[[ INPUT RECORDS, beginning ]]

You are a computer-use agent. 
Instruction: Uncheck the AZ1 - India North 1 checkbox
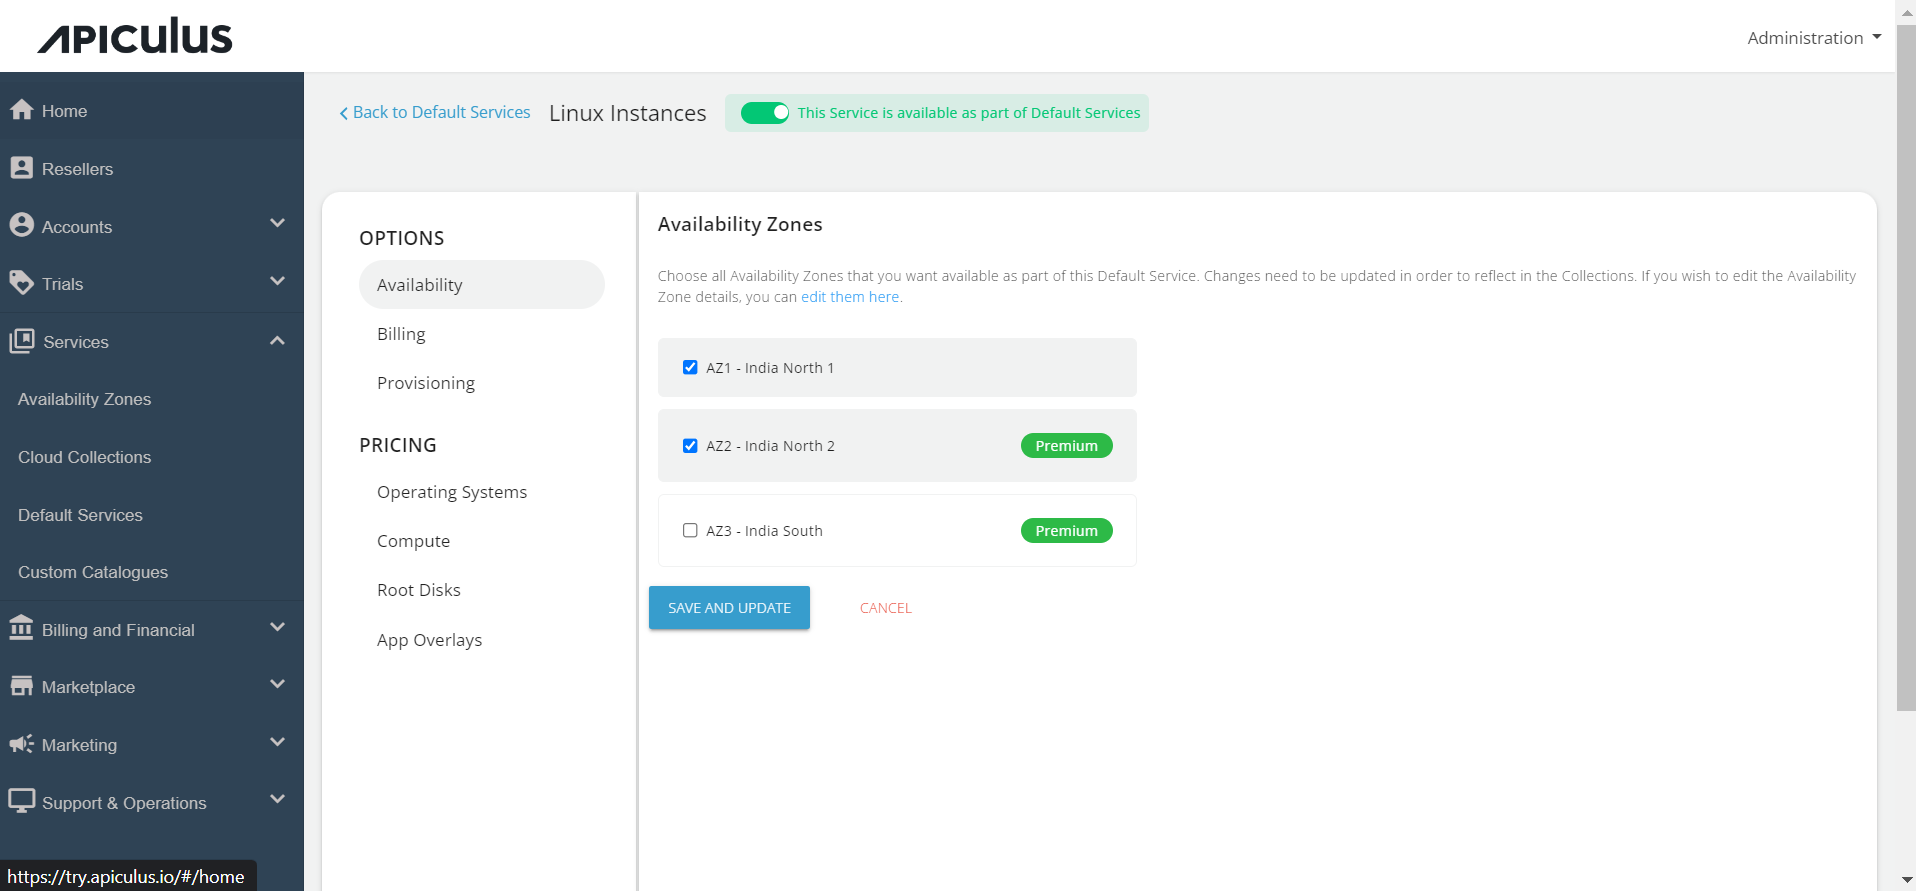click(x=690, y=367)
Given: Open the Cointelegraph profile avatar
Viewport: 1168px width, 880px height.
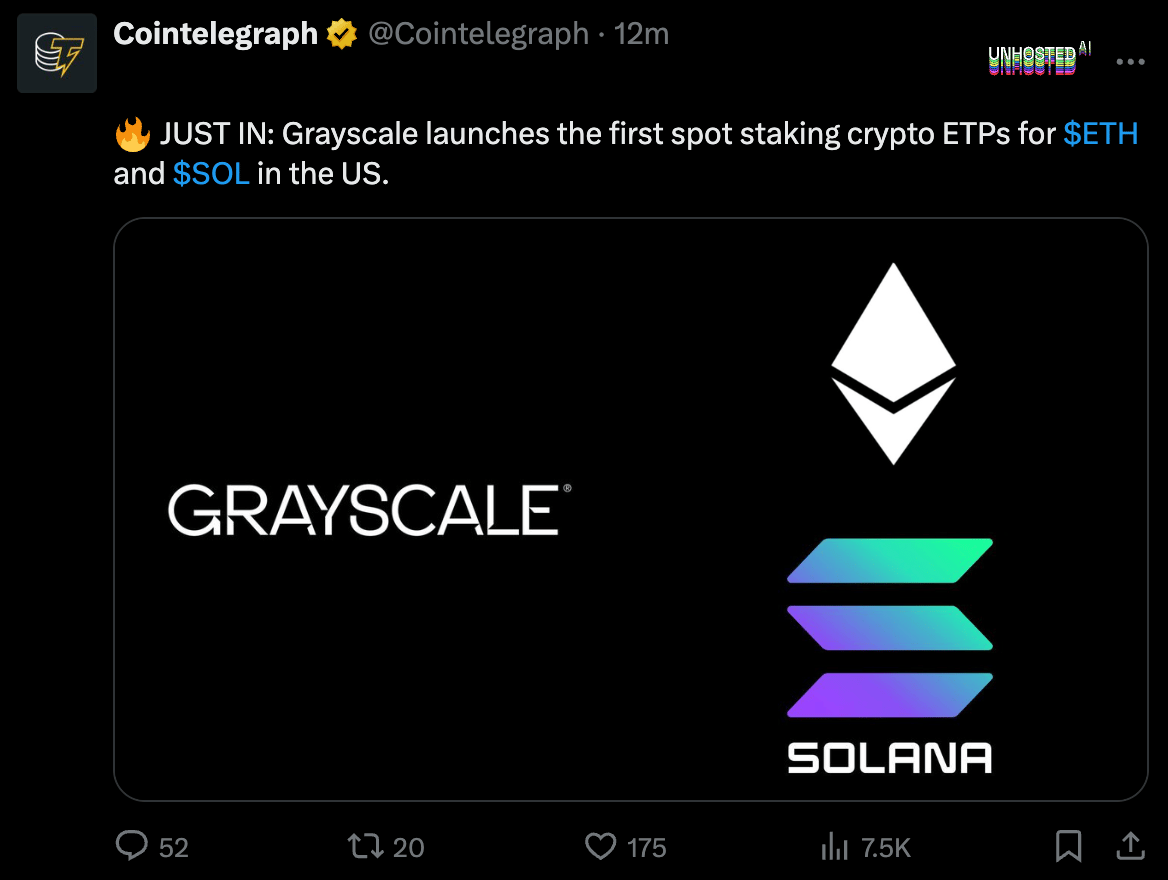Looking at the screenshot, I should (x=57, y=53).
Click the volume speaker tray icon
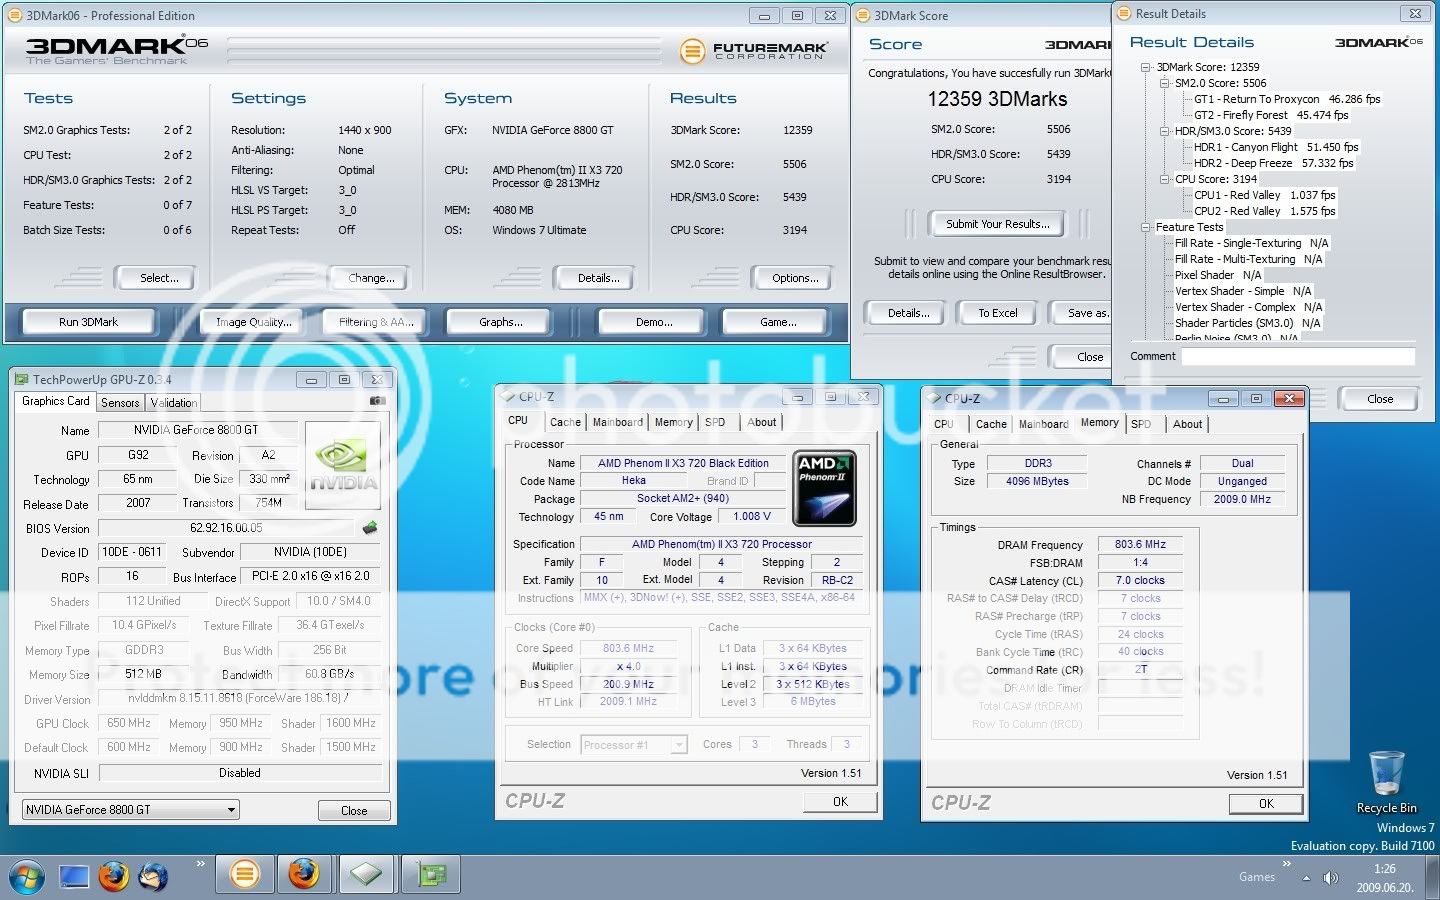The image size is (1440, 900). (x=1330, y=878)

[[ INPUT RECORDS, end ]]
[[ INPUT RECORDS, beginning ]]

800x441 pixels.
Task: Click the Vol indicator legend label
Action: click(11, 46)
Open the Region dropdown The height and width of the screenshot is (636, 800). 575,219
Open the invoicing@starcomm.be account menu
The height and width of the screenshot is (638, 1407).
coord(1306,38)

[[ INPUT RECORDS, end ]]
[[ INPUT RECORDS, beginning ]]

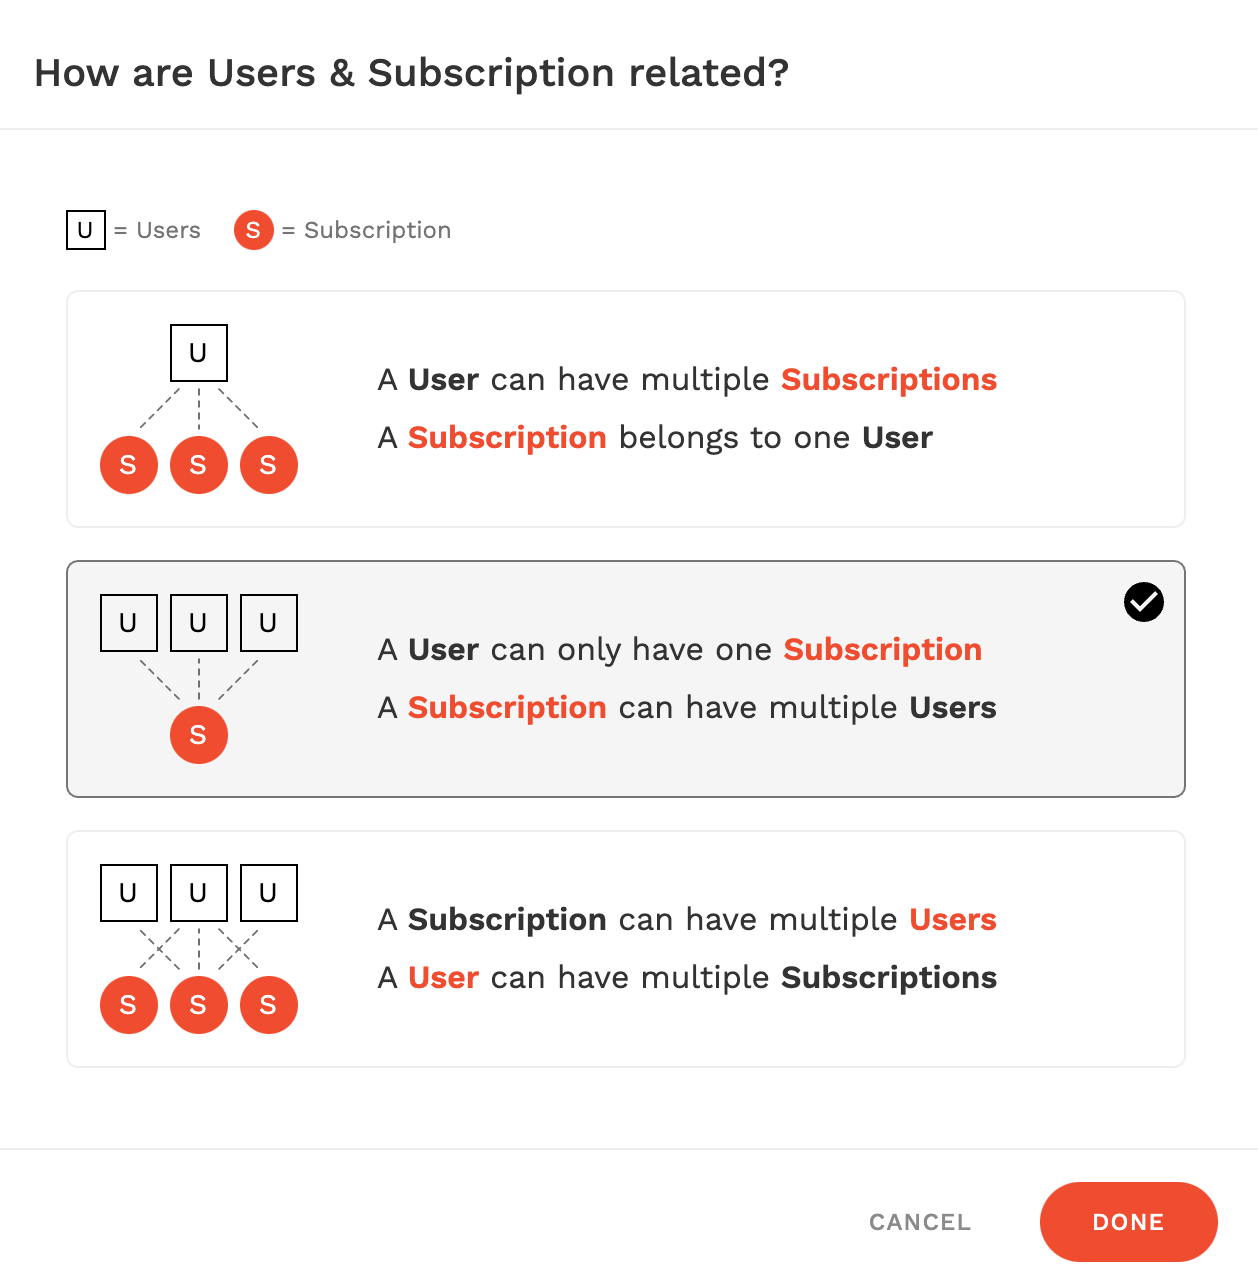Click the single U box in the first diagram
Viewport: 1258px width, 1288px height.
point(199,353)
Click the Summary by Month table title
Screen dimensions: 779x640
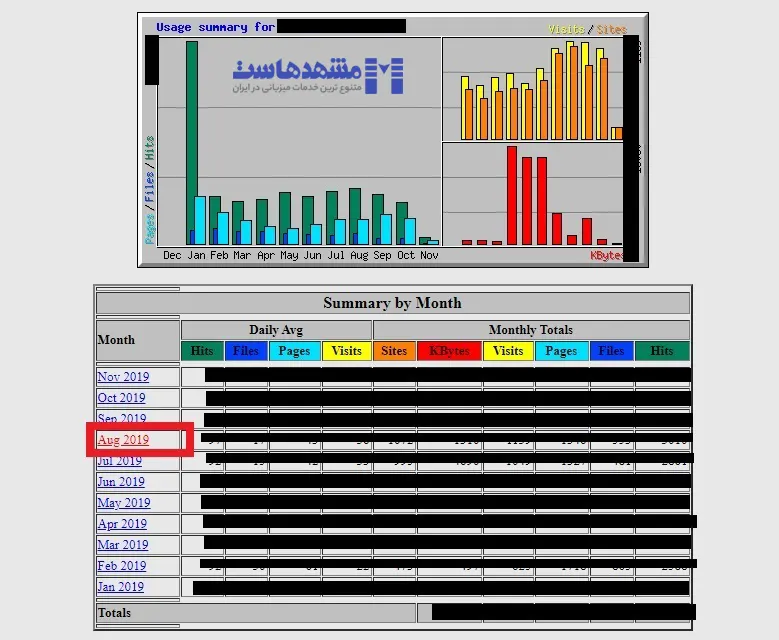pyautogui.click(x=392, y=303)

[[ INPUT RECORDS, end ]]

If a line of the listing contains the word "Open", count it; then give the total and nothing else.

* **RESULT FOR THIS EXERCISE**:
3